● Task details: Below are the records; locate each line with the word "Click" and copy it.

● Task input:
'''

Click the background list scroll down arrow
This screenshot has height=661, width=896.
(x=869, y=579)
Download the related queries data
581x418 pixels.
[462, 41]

'''
'''

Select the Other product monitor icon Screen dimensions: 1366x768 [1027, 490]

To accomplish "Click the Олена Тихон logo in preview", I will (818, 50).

'''

● Result below:
Click the background list scroll down arrow
To accomplish "Click the Олена Тихон logo in preview", I will (818, 50).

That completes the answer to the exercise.